My heart rate sped up. "Why? What's wrong?"
"She's going to kill her self," he said.
I couldn't believe what he said and asked him to repeat it. No way did he say that. But he said it again and my biggest fear, that I never knew I had, was coming true.
I raced to her apartment, not caring it was daylight and anyone could see me. Her window was locked, but I easily broke the glass and jumped in. I found her lying in her bathtub, wrists slit. My heart stopped. I grabbed her and pulled her out, feeling for a pulse. She had one. It was faint but it was there. I ripped my bandages off and tied them around her wrists, hands shaking. I called my brothers on the radio and told them I found her and she was barely alive. Donnie asked if I needed help bringing her back to his lab and I said no, I'd be there ASAP. As I gently but swiftly scooped her up in my arms, I saw a note with my name on it. I grabbed it and ran.
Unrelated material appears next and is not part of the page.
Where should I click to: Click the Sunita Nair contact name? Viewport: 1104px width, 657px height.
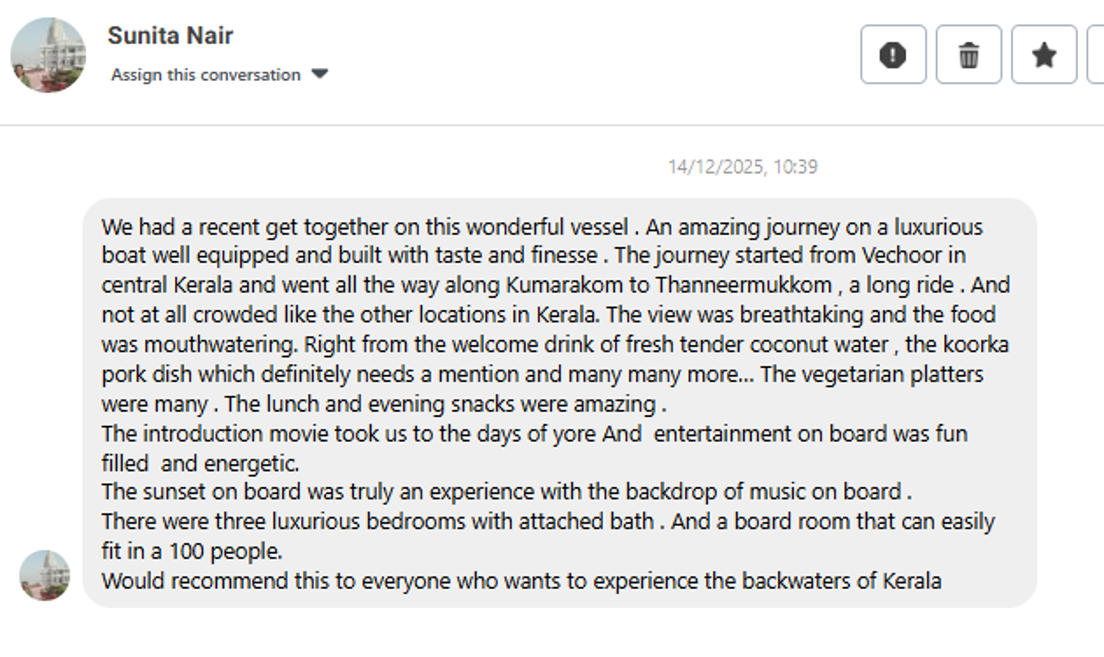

I ran into the lab, my brothers following, in their own stages of grief. Mikey was quiet. Leo was shaking and Donnie was calm but upset. Donnie happened to have a bag of blood that was her type and he began the IV. He kept bags of all our blood types for a situation like this... well not like this.
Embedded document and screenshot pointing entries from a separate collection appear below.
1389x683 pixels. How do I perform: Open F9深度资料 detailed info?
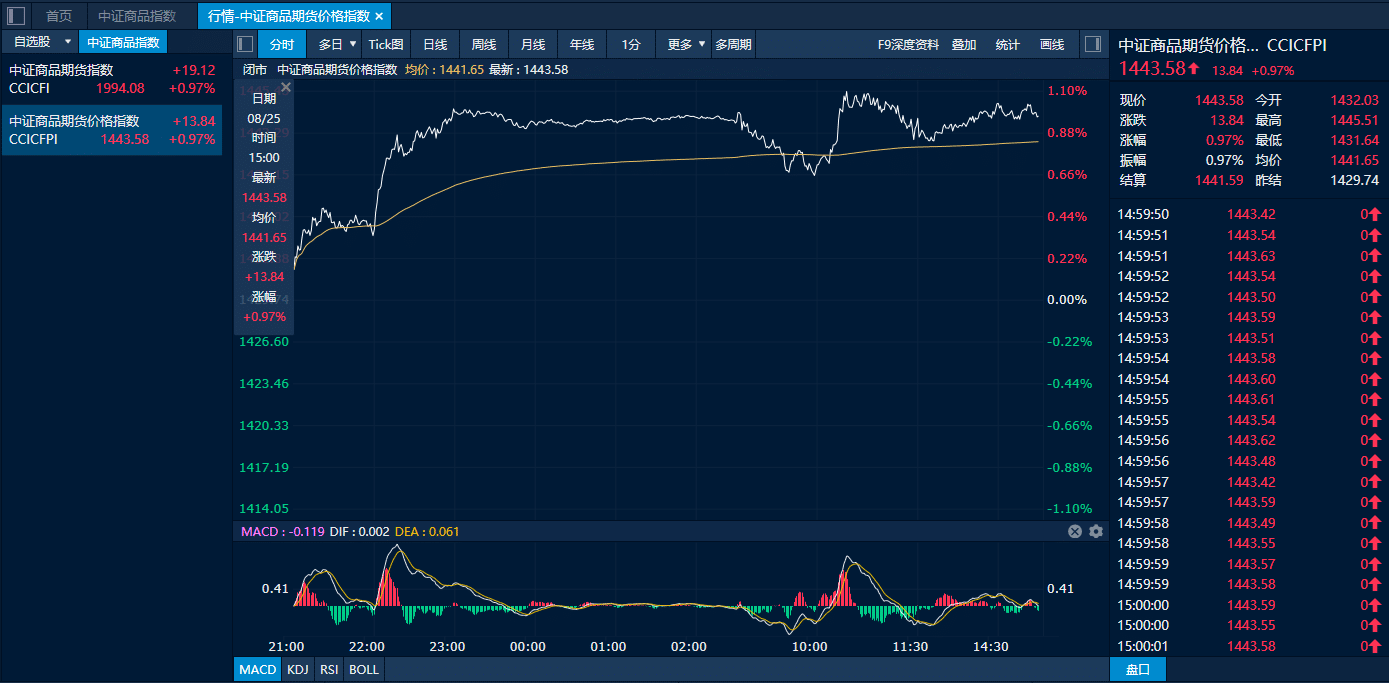click(x=908, y=44)

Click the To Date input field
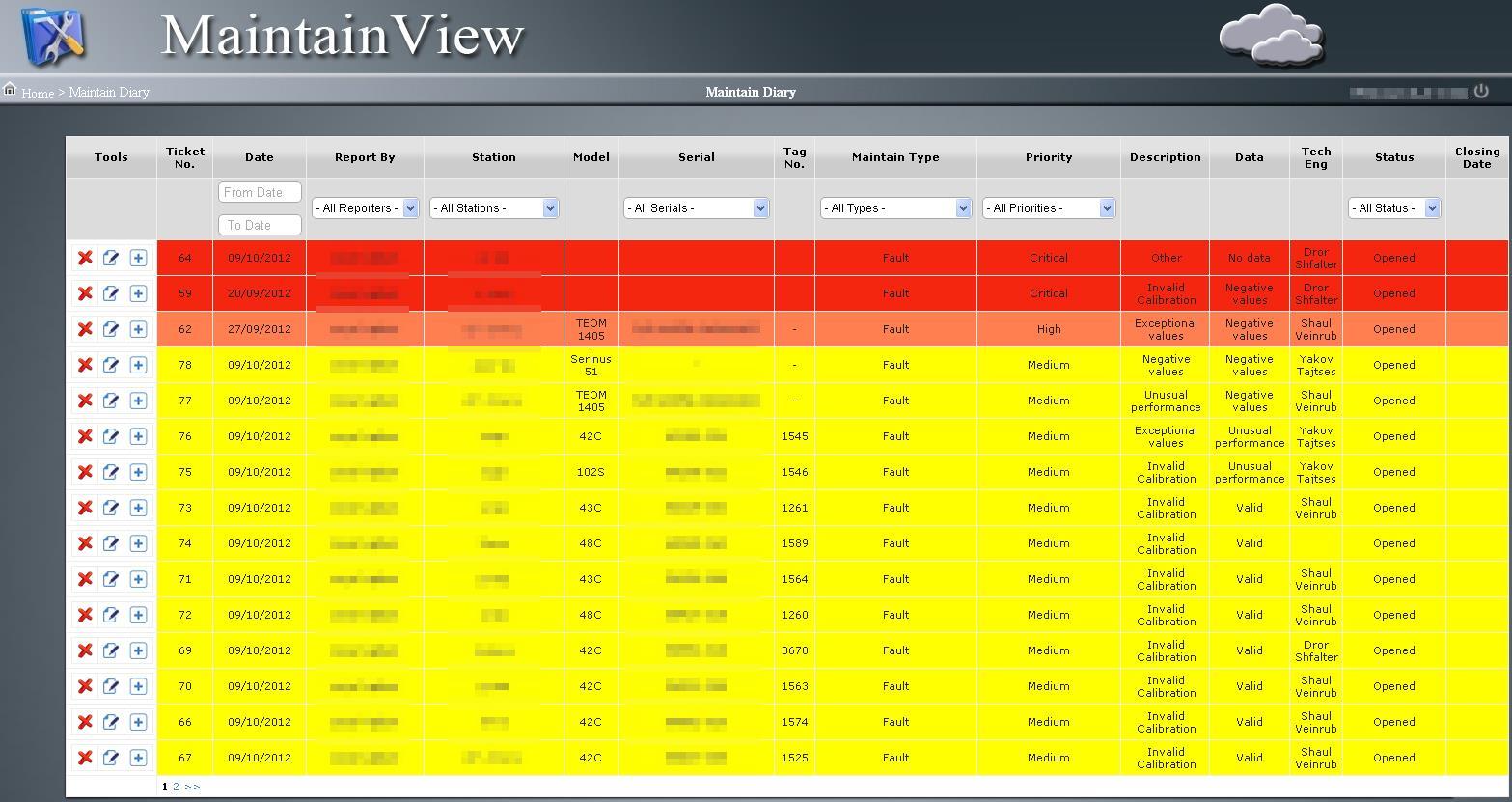(260, 225)
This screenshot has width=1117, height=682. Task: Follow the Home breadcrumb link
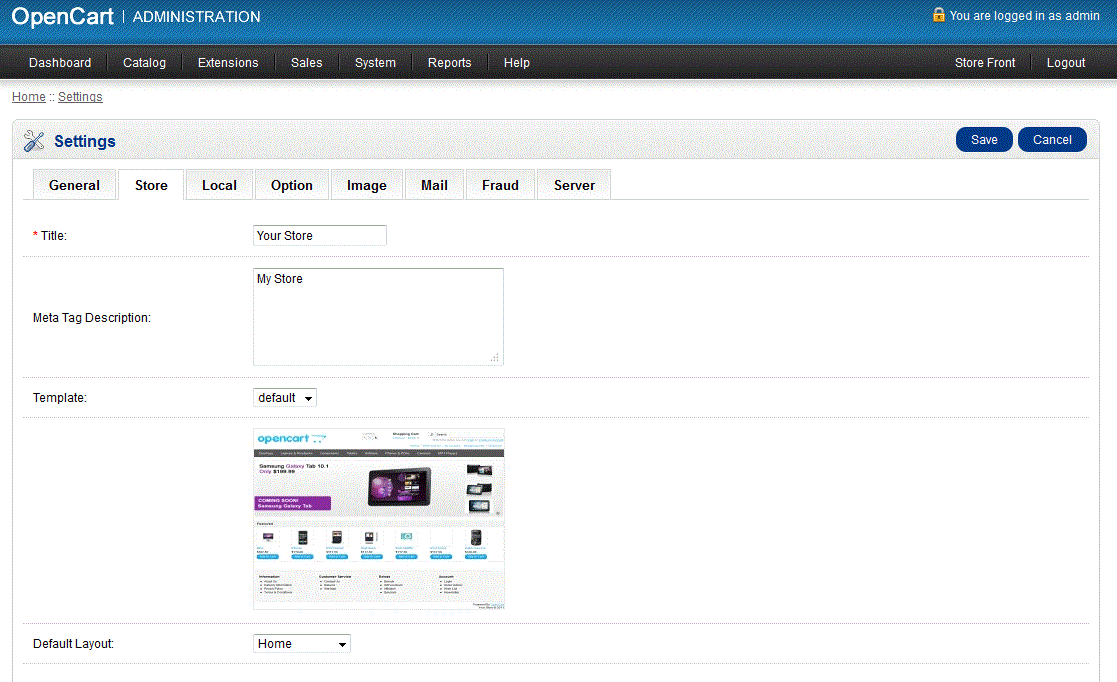28,97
"I need room to work! Everybody out!" Donnie yelled. He unwrapped one of her wrists and began to stitch it up. Leo stood his ground and I had to pull him out.
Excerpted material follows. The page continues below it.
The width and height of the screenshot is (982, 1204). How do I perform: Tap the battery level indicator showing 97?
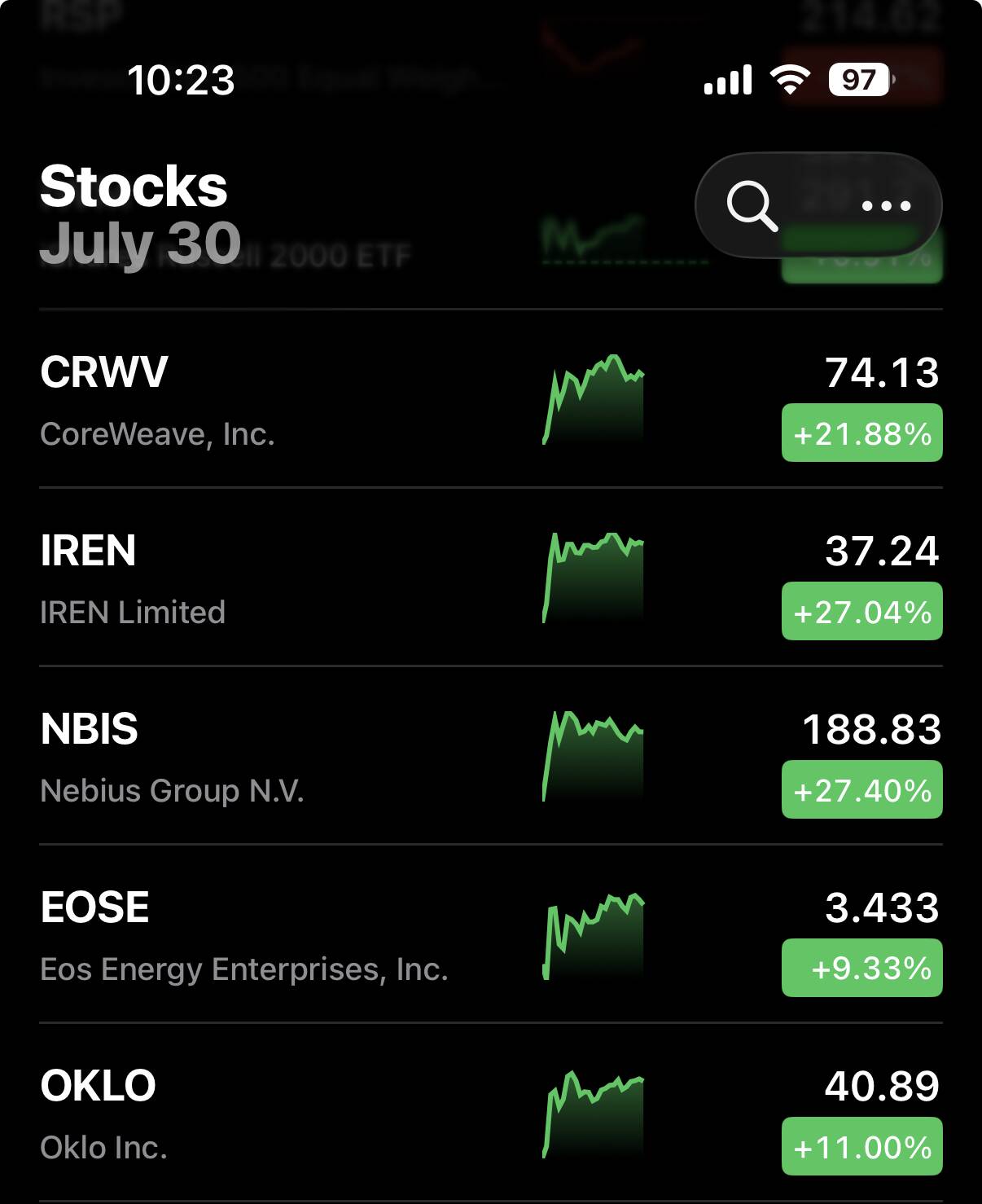point(861,80)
"Leo, c'mon, let Donnie work. She's gonna be okay," I said, not sure if this was a lie or not. He reluctantly backed out of the room and we all went to the main room and sat on the couches.
"She left me a note," Leo said, letting that phrase hang in the air as he stared at the ground and began to cry.
It reminded me she wrote me a note too. I took it out of my pocket and read it. I began to cry too. What had we done to this woman. Our love tortured her. And she still loved me.